**Text section:**
-----
Coyle adds, “On a lighter not, I get to witness a volatile, powerful, funny, sexy drama unfold every night by terrific young actors led by a brilliant young director. I love my job.” Coyle was named Best Actor of 2002 in Lavender for The Fourposter at the Jungle Theater.
In Search of the Glass Slipper, San Francisco, 1974 / Photographs by Perci Chester
Aug. 28–Sept. 29
Traffic Zone Gallery, 250 Third Ave. N, Minneapolis
www.trafficzoneart.com
The Traffic Zone Gallery is presenting an exhibit of Perci Chester photographs that reveal six months of queer life in the time between the Stonewall Riots and the AIDS epidemic in the City by the Bay. These images were taken soon after her graduation from art school and capture the essence of the time and place. This artist is also known for sculpture, painting, and printmaking. Chester is also celebrated for large scale anthropomorphic installations, use of color as metaphor, and interconnections between emotion, spirit, and color.
Regarding the Traffic Zone exhibit, Chester elaborates, “This series began with an invitation to a house party in the mid ’70s in San Francisco—a city that embraced a broad spectrum of creative energy. The resulting images are ennobling; they document a community in which personal expression, friendship, and theater thrived, protected and partially hidden from view. I appreciate the trust that allowed me to record those moments.”
We Won’t Pay! We Won’t Pay!
Aug. 23–Sept. 8
Black Forest Inn, 1 E 26th St., Minneapolis
800-838-3006
www.candidtheaterco.com
Italian Nobel Laureate Dario Fo (1926-2016) was known for his concerns about increasing economic divisions. This heterosexual playwright, who took a ground zero look at the underclass, is sometimes contrasted with gay playwrights, Noel Coward and Oscar Wilde, who satirized the life of the upper class, or as some will say “overclass.” Candid Theater has an accomplished reputation as a company that delivers politically charged work that has tended toward drama and realistic comedy, but with Fo, they enter new territory: the genre of farce.
-----
**Provided data:**
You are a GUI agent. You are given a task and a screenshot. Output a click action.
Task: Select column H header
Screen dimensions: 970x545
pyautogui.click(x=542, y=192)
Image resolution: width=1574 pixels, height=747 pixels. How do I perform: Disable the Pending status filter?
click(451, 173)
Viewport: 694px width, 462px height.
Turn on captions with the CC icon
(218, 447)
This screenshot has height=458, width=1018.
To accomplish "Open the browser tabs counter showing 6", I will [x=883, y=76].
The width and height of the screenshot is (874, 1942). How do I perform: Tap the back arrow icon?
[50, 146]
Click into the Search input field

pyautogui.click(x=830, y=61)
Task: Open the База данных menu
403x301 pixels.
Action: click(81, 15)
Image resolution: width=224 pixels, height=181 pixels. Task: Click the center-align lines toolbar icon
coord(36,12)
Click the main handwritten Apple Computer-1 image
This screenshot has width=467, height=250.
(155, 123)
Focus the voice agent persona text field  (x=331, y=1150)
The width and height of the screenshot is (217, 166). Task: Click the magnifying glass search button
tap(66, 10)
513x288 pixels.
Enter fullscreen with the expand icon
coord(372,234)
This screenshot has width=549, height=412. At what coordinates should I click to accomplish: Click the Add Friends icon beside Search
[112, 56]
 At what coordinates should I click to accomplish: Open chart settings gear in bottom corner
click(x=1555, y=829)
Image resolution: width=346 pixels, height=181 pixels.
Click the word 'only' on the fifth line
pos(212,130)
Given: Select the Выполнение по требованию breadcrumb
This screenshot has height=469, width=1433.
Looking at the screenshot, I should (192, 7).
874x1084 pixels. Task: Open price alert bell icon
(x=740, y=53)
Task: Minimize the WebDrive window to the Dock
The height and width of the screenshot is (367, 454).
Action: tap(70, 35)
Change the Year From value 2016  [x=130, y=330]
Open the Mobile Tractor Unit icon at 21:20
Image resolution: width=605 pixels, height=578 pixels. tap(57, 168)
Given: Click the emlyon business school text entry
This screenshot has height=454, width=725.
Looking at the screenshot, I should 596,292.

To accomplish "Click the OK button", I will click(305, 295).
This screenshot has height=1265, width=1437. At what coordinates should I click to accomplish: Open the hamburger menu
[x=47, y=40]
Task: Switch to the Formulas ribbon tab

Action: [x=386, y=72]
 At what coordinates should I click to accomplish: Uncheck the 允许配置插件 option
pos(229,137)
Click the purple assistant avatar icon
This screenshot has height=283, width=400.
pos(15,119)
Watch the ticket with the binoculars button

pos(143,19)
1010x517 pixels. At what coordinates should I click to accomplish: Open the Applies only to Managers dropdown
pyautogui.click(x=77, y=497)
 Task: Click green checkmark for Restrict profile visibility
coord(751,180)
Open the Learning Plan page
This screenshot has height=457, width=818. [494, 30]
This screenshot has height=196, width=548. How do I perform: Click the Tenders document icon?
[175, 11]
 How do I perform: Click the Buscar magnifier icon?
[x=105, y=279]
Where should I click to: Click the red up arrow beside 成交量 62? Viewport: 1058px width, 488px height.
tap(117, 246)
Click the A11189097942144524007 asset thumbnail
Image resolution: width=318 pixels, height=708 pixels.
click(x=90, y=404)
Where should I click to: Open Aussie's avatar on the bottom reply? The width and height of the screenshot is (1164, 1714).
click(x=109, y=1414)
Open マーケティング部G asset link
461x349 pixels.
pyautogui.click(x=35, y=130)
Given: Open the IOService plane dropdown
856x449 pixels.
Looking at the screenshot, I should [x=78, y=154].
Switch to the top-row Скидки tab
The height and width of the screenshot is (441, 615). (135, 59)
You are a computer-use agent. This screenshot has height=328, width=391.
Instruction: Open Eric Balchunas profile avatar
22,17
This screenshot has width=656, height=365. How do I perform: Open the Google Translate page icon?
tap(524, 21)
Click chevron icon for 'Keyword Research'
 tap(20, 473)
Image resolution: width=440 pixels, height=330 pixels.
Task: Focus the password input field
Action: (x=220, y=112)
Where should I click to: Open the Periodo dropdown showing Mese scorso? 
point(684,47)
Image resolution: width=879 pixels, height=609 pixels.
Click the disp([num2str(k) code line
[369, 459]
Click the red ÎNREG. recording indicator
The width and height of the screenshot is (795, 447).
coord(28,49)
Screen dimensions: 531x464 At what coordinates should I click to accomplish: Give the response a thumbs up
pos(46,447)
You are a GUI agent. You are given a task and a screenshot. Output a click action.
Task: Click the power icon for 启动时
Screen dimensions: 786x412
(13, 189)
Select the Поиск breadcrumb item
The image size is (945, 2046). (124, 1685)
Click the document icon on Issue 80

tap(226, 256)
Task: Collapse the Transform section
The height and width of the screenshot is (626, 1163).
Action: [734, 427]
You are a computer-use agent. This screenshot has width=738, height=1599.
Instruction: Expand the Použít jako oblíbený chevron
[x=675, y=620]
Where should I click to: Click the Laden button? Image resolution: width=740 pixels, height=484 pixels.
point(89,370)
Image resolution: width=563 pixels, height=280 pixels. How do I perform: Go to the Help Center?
-----
**Set of tasks:**
a: Repeat the part of the arts listings between "We Won’t Pay! We" and "genre of farce.", inclusive.
b: Pick up the arts listings where they stop and keep writing.
The data can be ignored.

**Answers for the exercise:**
a:
We Won’t Pay! We Won’t Pay!
Aug. 23–Sept. 8
Black Forest Inn, 1 E 26th St., Minneapolis
800-838-3006
www.candidtheaterco.com
Italian Nobel Laureate Dario Fo (1926-2016) was known for his concerns about increasing economic divisions. This heterosexual playwright, who took a ground zero look at the underclass, is sometimes contrasted with gay playwrights, Noel Coward and Oscar Wilde, who satirized the life of the upper class, or as some will say “overclass.” Candid Theater has an accomplished reputation as a company that delivers politically charged work that has tended toward drama and realistic comedy, but with Fo, they enter new territory: the genre of farce.

b:
Director Jusin Kirkeberg says, “In We Wont Pay! We Wont Pay!, Dario Fo uses absurdist comedy to heighten to an extreme the all-too-real situation that so many people will find themselves in: ‘Do I buy bread or do pay rent?’ Fo takes this real-life decision and turns it on its side when two women struggle to hide their bounty of ill-gotten produce from not only their husbands but the military state. Fo uses comedy to lampoon government with impunity, highlighting the fact that often even the people within authority do not support the decisions being enforced, but continue to enforce them.”
WWI America
Through Nov. 11
Minnesota History Center, 345 Kellogg Blvd. W, St. Paul
www.minnesotahistorycenter.org
As we pivot into doing the work of restoring transgender rights in the military, it is instructive to go back a century and reflect on what ironically was called The War to End All Wars. World War I is the subject of a Minnesota History Center exhibit, WWI America. The United States joined the Allies to defeat the Central Powers, of which Germany was the ringleader, in 1917, despite a public that only a year previously opposed involvement. However, the sinking of the Lusitania and the infamous Zimmerman in which Germany approached Mexico to be their ally were two straws that helped to break the proverbial camel’s back.
After a three-year neutrality period, President Woodrow Wilson finally gave in and the U.S. entered the struggle in 1917. The exhibit looks at the war itself, as well as society at the time. It was a period when women’s suffrage reached its critical peak, Bolshevik (Communist) and anarchist movements became very strong, and European ethnic and racial divisions factored profoundly into the whole equation.